Source code for alpaca.serialization.prov

"""
This class provides functionality to serialize/deserialize the provenance
using an ontology based on the W3C Provenance Ontology (PROV-O). The Alpaca
ontology is used to serialize the provenance information captured by Alpaca as
RDF files.

.. autoclass:: alpaca.AlpacaProvDocument
    :members:

"""

from itertools import product, chain
import numpy as np
import numbers

from rdflib import Graph, URIRef, BNode, Literal
from rdflib.namespace import RDF, PROV, XSD

from alpaca.ontology import ALPACA
from alpaca.serialization.identifiers import (data_object_identifier,
                                              file_identifier,
                                              function_identifier,
                                              script_identifier,
                                              execution_identifier,
                                              _get_function_name)
from alpaca.serialization.converters import _ensure_type
from alpaca.serialization.neo import _neo_object_metadata

from alpaca.utils.files import _get_prov_file_format
from alpaca.alpaca_types import DataObject, File, Container
from alpaca.settings import _ALPACA_SETTINGS
from alpaca.ontology.annotation import _OntologyInformation, ONTOLOGY_INFORMATION

from tqdm import tqdm


def _add_name_value_pair(graph, uri, predicate, name, value):
    # Add a relationship defined by `predicate` using a blank node as object.
    # The object will be of type `alpaca:NameValuePair`.
    blank_node = BNode()
    graph.add((uri, predicate, blank_node))
    graph.add((blank_node, RDF.type, ALPACA.NameValuePair))
    graph.add((blank_node, ALPACA.pairName, Literal(name)))
    graph.add((blank_node, ALPACA.pairValue, Literal(value)))
    return blank_node



[docs]
class AlpacaProvDocument(object):
    """
    Generates a file using the Alpaca ontology (based on W3C PROV-O) from
    the history records captured during the execution of a Python script,
    or reads a serialized file into an RDF graph object.

    Attributes
    ----------
    graph : rdflib.Graph
        Provenance data represented as an RDF graph, using the Alpaca ontology
        based on PROV-O.

    Notes
    -----
    For convenience, you can serialize the active history easily by just using
    the :func:`save_provenance` in :ref:`interface`. This class should
    be used only if you want to access the data as an RDF graph or to manually
    control the serialization.
    """

    XSD_TYPES = {
        numbers.Integral: XSD.integer,
        numbers.Real: XSD.double,
        numbers.Complex: XSD.string,
        str: XSD.string,
        bool: XSD.boolean,
    }

    def __init__(self):
        self.graph = Graph()
        namespace_manager = self.graph.namespace_manager
        namespace_manager.bind('alpaca', ALPACA)
        namespace_manager.bind('prov', PROV)
        self._authority = _ALPACA_SETTINGS['authority']

        # Gets all OntologyInformation objects generated with annotation
        # information during the run.
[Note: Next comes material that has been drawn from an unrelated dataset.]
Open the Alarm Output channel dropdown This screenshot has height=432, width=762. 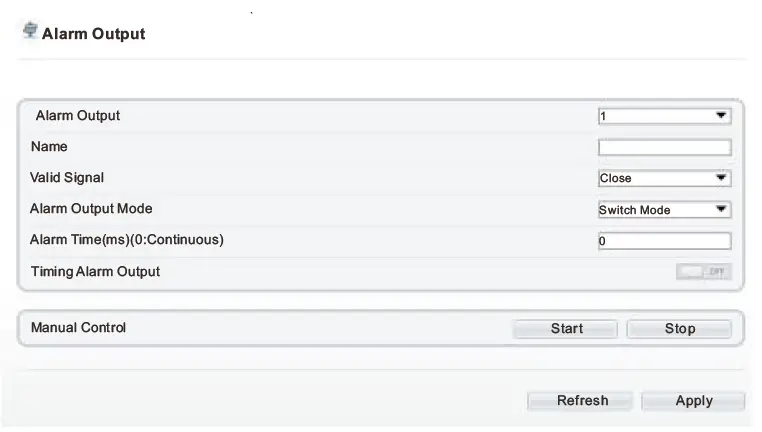664,116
Update the current graph namespaces
        # accordingly
        _OntologyInformation.bind_namespaces(namespace_manager)

        # Metadata plugins are used for packages (e.g., Neo) that require
        # special handling of metadata when adding to the PROV records.
        # Plugins are external functions that take the graph, the object URI,
        # and the metadata dict as parameters. The function should return a
        # dictionary mapping all blank nodes generated to represent attributes
        # and annotations, to allow the use of any semantic information
        # defined by ontology annotations (i.e., __ontology__ attribute).
        self._metadata_plugins = {
            'neo': _neo_object_metadata
        }

        # Set to store all entity URIs that are added to the graph, so that
        # there is a fast lookup
        self._entity_uris = set()

        # Store functions that have container output ontology annotations,
        # To add the identification to the objects after the graph is built
        self._container_output_functions = {}
        for obj_type, info in ONTOLOGY_INFORMATION.items():
            container_returns = info.get_container_returns()
            if container_returns:
                self._container_output_functions[obj_type] = container_returns

    # PROV relationships methods

    def _wasAttributedTo(self, entity, agent):
        self.graph.add((entity, PROV.wasAttributedTo, agent))

    def _wasAssociatedWith(self, activity, agent):
        self.graph.add((activity, PROV.wasAssociatedWith, agent))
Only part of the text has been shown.